Protracted haemangioblastic proliferation and differentiation in von Hippel–Lindau disease

Von Hippel–Lindau (VHL) disease is caused by germline mutation of the VHL tumour suppressor gene. Patients frequently develop multiple nervous system tumours, denominated haemangioblastomas. Analysis of affected autopsy tissues suggests that tumourigenesis propagates from developmentally arrested, embryonic cells and progresses with consistent architectural, cytological, and molecular sequences similar to haemangioblastic formation and differentiation in the embryo. In this study, we analysed 156 nervous system tumours, 139 of which had been surgically resected from 83 VHL patients. We demonstrate that large tumours consistently contain epithelioid components characteristic of haemangioblastic differentiation in comparison to small tumours that solely display a poorly differentiated, mesenchymal structure. We further show exclusive activation of HIF2α in both small mesenchymal tumours and the mesenchymal component of large tumours, whereas activation of HIF1α is associated with epithelioid structure.
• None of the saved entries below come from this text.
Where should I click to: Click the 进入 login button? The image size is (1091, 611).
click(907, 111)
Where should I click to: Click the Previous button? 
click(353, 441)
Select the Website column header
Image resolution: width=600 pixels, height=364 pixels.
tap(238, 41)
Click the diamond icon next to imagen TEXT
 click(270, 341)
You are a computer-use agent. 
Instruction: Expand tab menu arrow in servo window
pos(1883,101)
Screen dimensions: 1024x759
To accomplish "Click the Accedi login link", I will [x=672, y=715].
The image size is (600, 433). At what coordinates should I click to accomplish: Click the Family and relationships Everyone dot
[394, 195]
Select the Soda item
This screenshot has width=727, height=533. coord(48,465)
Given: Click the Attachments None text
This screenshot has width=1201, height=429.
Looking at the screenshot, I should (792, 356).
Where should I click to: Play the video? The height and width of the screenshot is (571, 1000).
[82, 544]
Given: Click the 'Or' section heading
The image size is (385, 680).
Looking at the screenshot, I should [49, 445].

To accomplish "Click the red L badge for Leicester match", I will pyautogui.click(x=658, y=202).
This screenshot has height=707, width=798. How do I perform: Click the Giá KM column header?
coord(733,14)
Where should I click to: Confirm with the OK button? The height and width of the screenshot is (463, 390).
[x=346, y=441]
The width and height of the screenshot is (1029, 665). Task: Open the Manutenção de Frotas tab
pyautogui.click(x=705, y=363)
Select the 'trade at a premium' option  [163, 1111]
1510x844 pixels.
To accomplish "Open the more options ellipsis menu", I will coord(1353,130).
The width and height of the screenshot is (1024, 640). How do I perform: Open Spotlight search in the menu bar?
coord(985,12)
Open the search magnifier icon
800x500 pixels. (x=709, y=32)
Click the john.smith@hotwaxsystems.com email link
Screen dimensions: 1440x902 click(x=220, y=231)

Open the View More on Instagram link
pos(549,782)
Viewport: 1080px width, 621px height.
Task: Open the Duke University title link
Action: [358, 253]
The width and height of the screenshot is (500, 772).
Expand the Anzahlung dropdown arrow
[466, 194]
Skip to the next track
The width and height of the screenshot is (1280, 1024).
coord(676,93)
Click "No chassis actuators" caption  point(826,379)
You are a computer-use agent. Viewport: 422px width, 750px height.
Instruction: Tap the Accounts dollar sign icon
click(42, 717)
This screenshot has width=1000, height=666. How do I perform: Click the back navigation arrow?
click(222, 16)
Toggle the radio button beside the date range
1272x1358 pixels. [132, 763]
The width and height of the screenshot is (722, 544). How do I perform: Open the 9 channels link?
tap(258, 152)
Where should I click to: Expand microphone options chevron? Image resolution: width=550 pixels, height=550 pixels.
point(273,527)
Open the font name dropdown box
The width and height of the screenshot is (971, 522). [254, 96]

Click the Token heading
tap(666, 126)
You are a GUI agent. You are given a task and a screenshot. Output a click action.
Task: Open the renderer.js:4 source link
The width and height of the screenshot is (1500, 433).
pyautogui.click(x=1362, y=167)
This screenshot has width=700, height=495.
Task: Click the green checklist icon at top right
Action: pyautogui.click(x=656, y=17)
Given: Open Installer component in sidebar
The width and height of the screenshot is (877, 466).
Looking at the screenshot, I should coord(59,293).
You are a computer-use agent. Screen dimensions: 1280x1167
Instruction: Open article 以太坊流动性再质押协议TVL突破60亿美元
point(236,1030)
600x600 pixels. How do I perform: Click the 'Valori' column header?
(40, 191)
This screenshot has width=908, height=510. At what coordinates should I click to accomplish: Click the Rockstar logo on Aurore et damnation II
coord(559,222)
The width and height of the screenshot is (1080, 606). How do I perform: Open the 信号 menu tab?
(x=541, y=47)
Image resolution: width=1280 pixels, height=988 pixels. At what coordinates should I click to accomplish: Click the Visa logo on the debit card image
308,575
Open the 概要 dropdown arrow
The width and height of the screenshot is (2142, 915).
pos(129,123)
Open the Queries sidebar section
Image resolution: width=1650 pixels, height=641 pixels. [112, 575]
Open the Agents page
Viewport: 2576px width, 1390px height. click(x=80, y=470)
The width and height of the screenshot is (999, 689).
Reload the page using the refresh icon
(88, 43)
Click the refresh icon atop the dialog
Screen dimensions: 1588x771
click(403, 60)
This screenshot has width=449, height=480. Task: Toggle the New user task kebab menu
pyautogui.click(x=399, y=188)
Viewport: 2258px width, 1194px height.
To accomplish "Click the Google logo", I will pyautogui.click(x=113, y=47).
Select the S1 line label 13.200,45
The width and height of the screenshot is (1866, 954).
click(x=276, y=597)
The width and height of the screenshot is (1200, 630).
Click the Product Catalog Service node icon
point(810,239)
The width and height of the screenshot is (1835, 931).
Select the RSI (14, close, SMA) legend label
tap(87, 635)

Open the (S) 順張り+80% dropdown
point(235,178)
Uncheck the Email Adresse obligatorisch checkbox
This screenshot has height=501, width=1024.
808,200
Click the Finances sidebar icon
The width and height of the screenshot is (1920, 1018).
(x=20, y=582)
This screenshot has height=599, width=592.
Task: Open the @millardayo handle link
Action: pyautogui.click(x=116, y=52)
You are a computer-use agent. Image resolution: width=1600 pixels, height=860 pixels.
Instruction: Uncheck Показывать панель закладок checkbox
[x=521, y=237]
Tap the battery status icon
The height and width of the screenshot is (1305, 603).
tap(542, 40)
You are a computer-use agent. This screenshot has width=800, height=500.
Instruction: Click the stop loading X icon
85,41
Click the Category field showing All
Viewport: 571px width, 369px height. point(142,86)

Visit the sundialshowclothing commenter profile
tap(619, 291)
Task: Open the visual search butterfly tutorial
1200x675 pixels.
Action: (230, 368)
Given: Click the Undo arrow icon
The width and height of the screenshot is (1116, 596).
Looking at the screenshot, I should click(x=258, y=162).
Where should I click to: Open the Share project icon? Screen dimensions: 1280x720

We also show that the MIB1 proliferative index is variably increased in the epithelioid component of large tumours, with extramedullary haematopoiesis foci within the epithelioid component at 100%. These data provide compelling evidence that nervous system tumourigenesis in VHL disease represents a protracted process of haemangioblastic proliferation and differentiation that parallels haemangioblastic formation and differentiation in the embryo. Copyright © 2008 Pathological Society of Great Britain and Ireland. Published by John Wiley & Sons, Ltd.